Unemployment was falling and growth was rising because we were halving the deficit over the four years. The Chancellor has gone from halving the deficit to trying to get rid of it entirely in four years, by implementing the largest cuts to spending and tax rises of any economy in the world. It is not working. In fact, we heard today that Moody’s, the credit rating agency, is looking at whether it needs to downgrade the British economy because of the threats to growth following yesterday’s Budget.

Secondly, Labour would repeat the bank bonus tax now, raise £2 billion for a second year, and use that to build 25,000 more homes and create 110,000 more jobs for young people who are now not going to get help from the future jobs fund. That was our second plan—and that option was entirely open to the Chancellor, but he chose not to repeat the bank bonus tax, but instead to give a tax cut to the banks.

Thirdly, we would have reversed the rise in VAT on fuel, because the Chancellor’s 1p cut in the Budget—there is still doubt whether that will actually get to motorists—is outweighed by the 3p a litre rise in fuel prices because of the VAT increase that he introduced just a few weeks ago. We cannot blame the Chancellor for the rise in world oil prices resulting from the middle east crisis. He made the right decision not to go ahead with the duty rise, and we would have done the same, given the level of world oil prices. However, the rise in VAT was a complete own goal. It pushed up inflation and prices and cut family budgets. It was a mistake. It was the wrong tax at the wrong time. The Chancellor should just admit that he got it wrong, go to his European partners and say, “Can I reverse this mistake before it’s too late?”

That is our plan, and the Chancellor—[Interruption.] Government Members shout, “Is that it?” but they do not understand the economics of this and the previous Budget. Halving the deficit over four years was ambitious but deliverable. Eliminating the budget deficit in four years means a massive fiscal contraction. Unless we suspend all the laws of economics, assume that no international evidence counts, and believe that fiscal multipliers do not count in our kind of economy, that kind of contraction in fiscal policy and its impact on the public and private sectors is crushing. Only Greece is trying to go faster. We have already seen the biggest fall in consumer confidence for 20 years, and unemployment is up before the cuts have really started to bite.

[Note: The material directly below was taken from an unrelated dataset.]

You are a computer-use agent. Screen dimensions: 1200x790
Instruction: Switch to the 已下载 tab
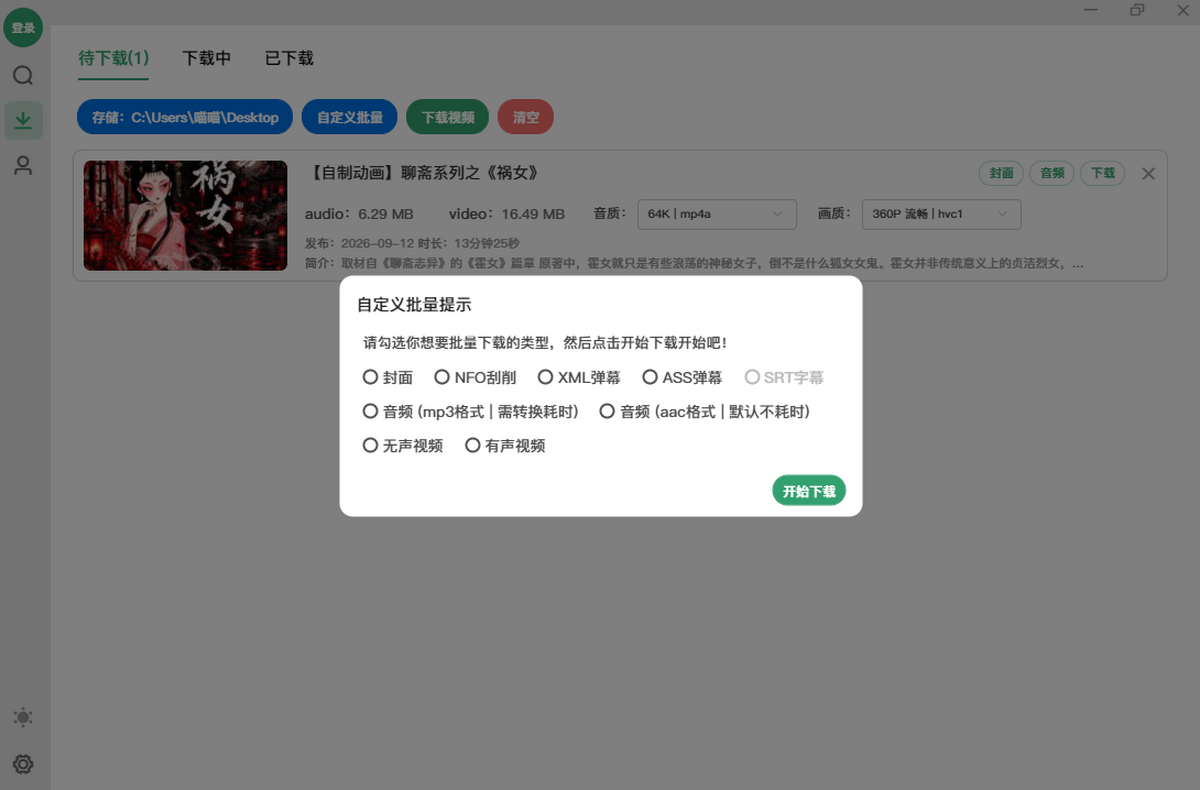pyautogui.click(x=289, y=58)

People are looking to the future and are worried, and the Chancellor is not listening. In his world, that is not a concern. He does not worry about what is happening out there in the real economy but for businesses and families up and down the country, the prospect of rising unemployment year by year, of slow growth last year, this year and next year, and of falling confidence, is a real concern. My advice to the Chancellor is this: take the blinkers off and look at what is actually happening in our economy. It is hurting, but it is not working.

Stephen Hammond Portrait Stephen Hammond (Wimbledon) (Con)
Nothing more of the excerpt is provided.